Every line of the data that contains the string "header" must be copied.

(Records from a data source)
========

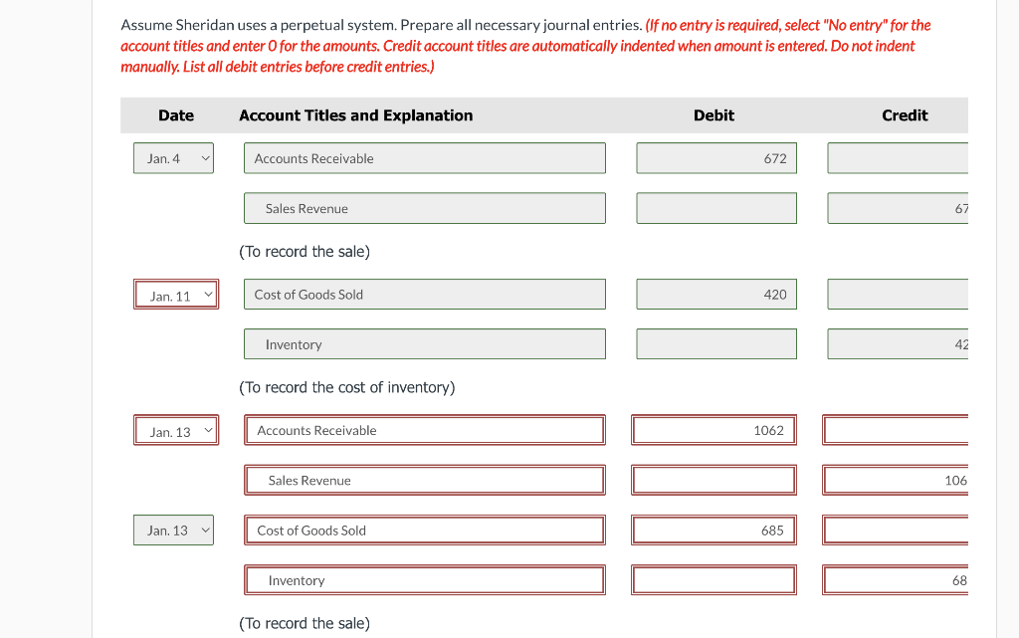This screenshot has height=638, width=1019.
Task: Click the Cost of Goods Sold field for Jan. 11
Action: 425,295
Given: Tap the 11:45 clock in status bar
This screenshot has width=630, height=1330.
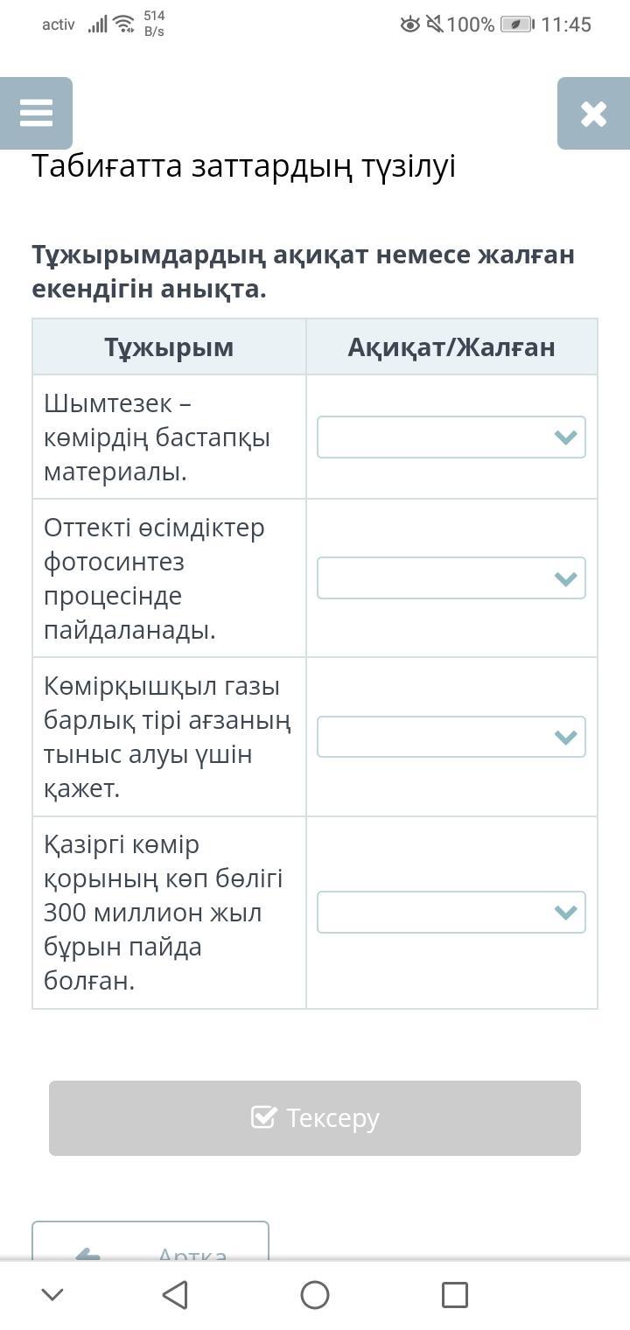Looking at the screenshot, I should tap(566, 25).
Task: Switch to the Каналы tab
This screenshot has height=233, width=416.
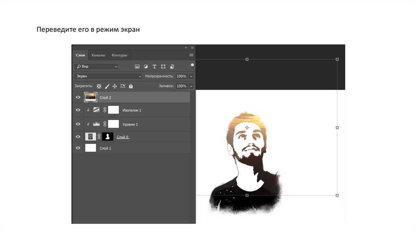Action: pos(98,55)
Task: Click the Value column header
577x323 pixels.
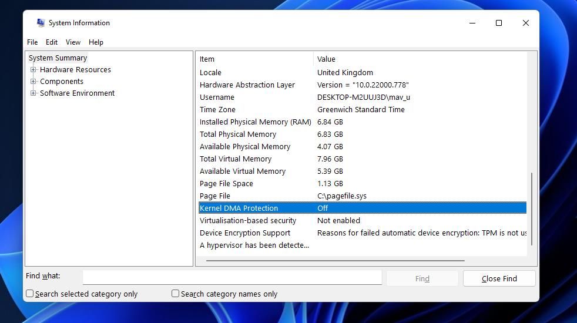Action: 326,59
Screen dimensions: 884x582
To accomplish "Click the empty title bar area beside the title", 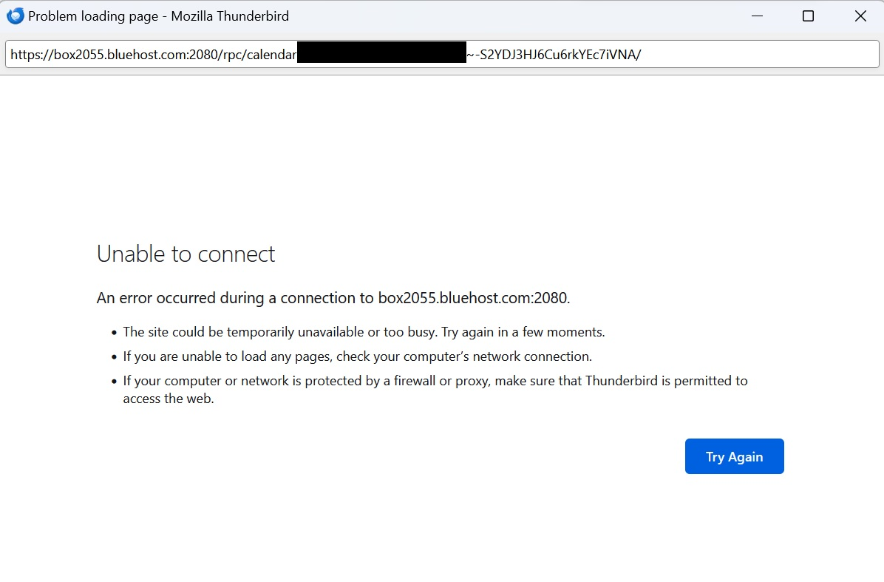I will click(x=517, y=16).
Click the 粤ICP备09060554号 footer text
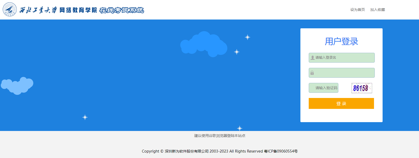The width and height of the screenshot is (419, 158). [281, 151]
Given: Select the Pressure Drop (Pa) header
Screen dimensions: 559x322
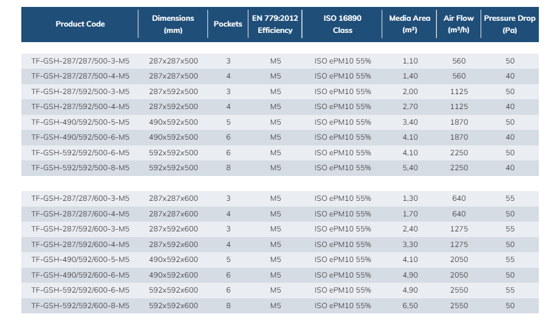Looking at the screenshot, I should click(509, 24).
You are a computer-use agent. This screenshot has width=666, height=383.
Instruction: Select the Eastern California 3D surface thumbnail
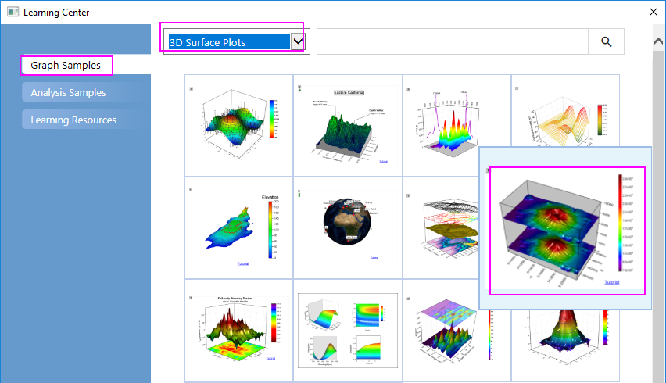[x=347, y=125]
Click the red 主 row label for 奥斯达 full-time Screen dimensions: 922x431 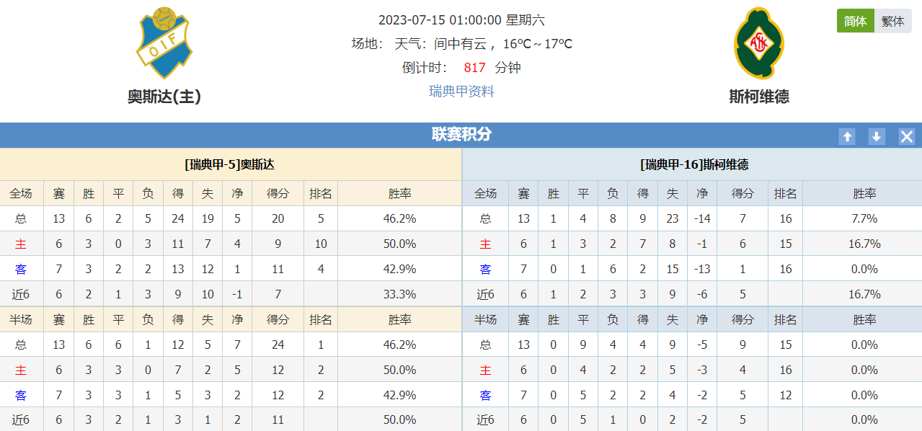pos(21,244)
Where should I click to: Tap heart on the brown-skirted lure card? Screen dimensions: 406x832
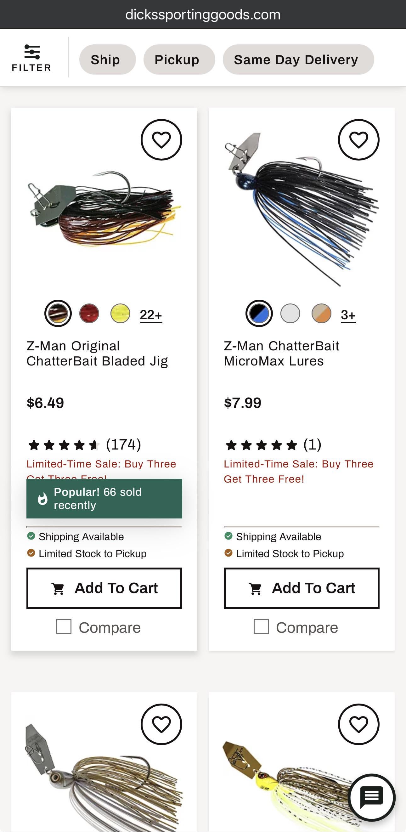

========

#### Task answer
Task: Click the Value column header
Given: Select the Pressure Drop (Pa) header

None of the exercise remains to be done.